Black Hammer, la nouvelle série de Jeff Lemire et Dean Ormston chez Dark Horse, met en position d’échec certaines grandes figures du super-héroïsme. Les plus grands aventuriers de Spiral City ont sauvé le monde, oui, mais depuis se retrouvent piégés dans une sorte de cliché de l’Amérique, une petite bourgade où ils sont privés de l’essentiel de leurs pouvoirs. Et certains ont plus de raisons de se plaindre que d’autres.
Scénario de Jeff Lemire
Dessins de Dean Ormston
Parution aux USA le mercredi 17 août 2016
Le parcours du scénariste Jeff Lemire touche aussi bien les séries les plus décalées, conceptuelles, ce qu’on a l’habitude de qualifier « d’indé » que le mainstream. Ainsi, chez DC, on a pu le voir œuvrer aussi bien chez Vertigo que sur la Justice League United et le voici maintenant sur les titres mutants chez Marvel. Pour autant il continue d’animer un certain nombre de séries plus personnelles, chez Image ou Dark Horse et Black Hammer est sans doute le titre qui se place le mieux à la croisée des chemins. En posant une atmosphère (un collectif d’anciens super-héros se retrouve piégé dans une ville, un peu comme si l’on enfermait la Justice League à Smallville) et en privant ses protagonistes d’une grande partie de leurs pouvoirs, Lemire installe un cadre propice à une forme de déconstruction. Coincés, prisonniers, impuissants, ces archétypes connus (qui visent sans se cacher des modèles comme le Martian Manhunter, Mary Marvel, Adam Strange et d’autres) sont obligés d’exister par leur caractère. Si le vétéran Abraham Slam accepte avec philosophie son sort, ce n’est pas le cas de la jeune Gail, et on comprend à le pourquoi du comment dans ce deuxième numéro. Au passage, Lemire semble presque dire « voilà ce que j’aurais pu faire avec certains héros DC si l’on m’avait laissé faire » et, dans le cas présent, on pourrait croire qu’il est en train de passer un casting (avec brio) pour reprendre l’écriture de Captain Marvel/Shazam. Lemire et Ormston jouent sur trois tableaux : l’ancien (les origines dont les personnages se souviennent avec mélancolie, parfois par ellipse), le sort de Spiral City (évoqué en fin du numéro précédent) et puis enfin et surtout ce sentiment d’être des naufragés dans « l’americana » intemporelle, des personnages vintages prisonniers d’un écrin figé dans le temps.

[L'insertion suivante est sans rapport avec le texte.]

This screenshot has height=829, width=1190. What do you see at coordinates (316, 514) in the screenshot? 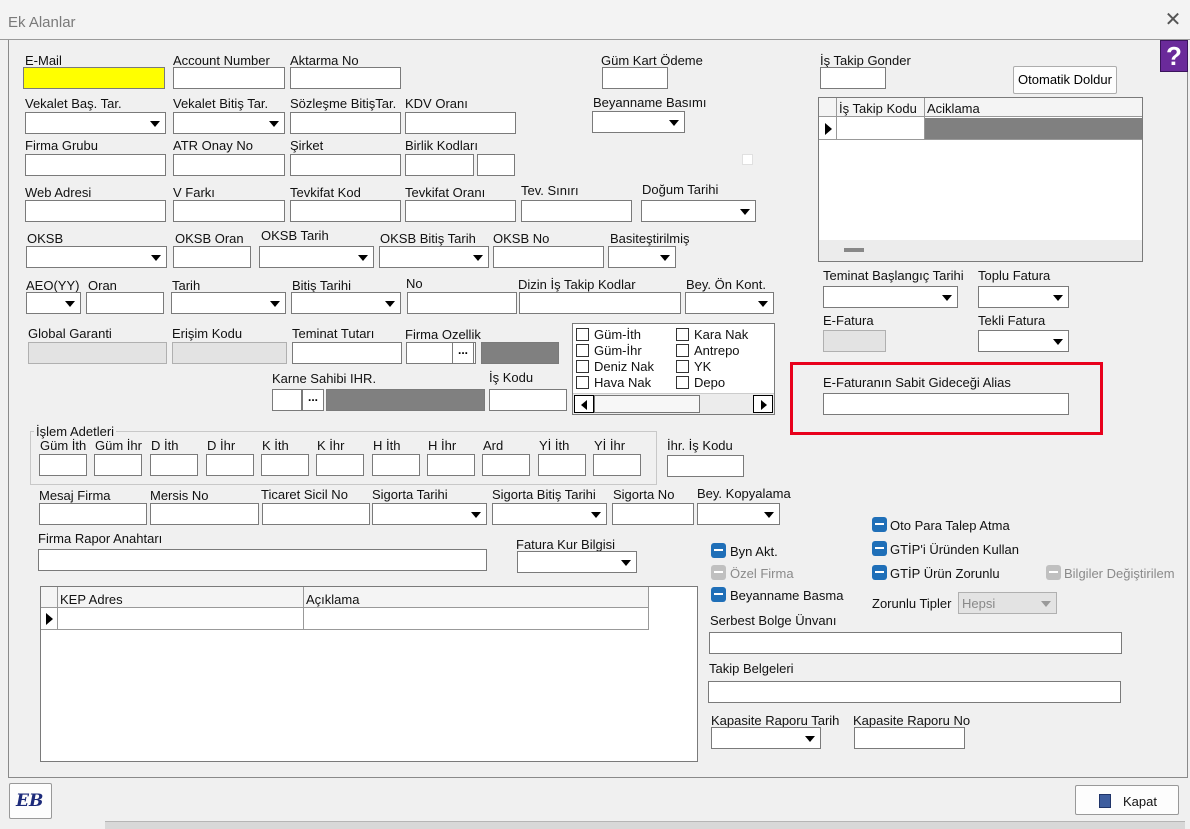
I see `ticaret-sicil-input` at bounding box center [316, 514].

« Robo-King is the pinnacle of my undead genius ! »
A partir de là, les héros sont-ils piégés dans le monde réel ? Dans le passé ? Dans une simulation ? Dans une terre alternative ? Une sorte de Dome façon Stephen King ? C’est une donnée que les auteurs se gardent de côté pour l’instant, préférant se concentrer sur le spleen des personnages. Dans Black Hammer, il y a un peu de Grant Morrison et d’Alan Moore. On pense en particulier à ce dernier car la situation de Gail évoque un peu les idées que Moore avait pour le crossover avorté Twilight. Il y a aussi comme une pincée de Supreme. Pour le coup cette héritière de Mary Marvel est sans doute la plus mise à l’épreuve dans ce monde de poche. Encore que la question du sort du héros Black Hammer, qui donne son nom à la série, reste encore un peu floue. Avec un graphisme bien typé et des couleurs (de Dave Stewart) qui font ressortir le sentiment rétro, Lemire et Ormston puisent ainsi dans les racines du genre, à la source des origines, pour mieux les mettre en opposition avec ce paradis-prison où une petite fille n’est pas du tout ce qu’elle parait être. On se laisse alors guider par les auteurs à travers un exercice de style en attendant de prendre la pleine mesure de ce qui se passe mais ces deux premiers épisodes sont diablement prenants.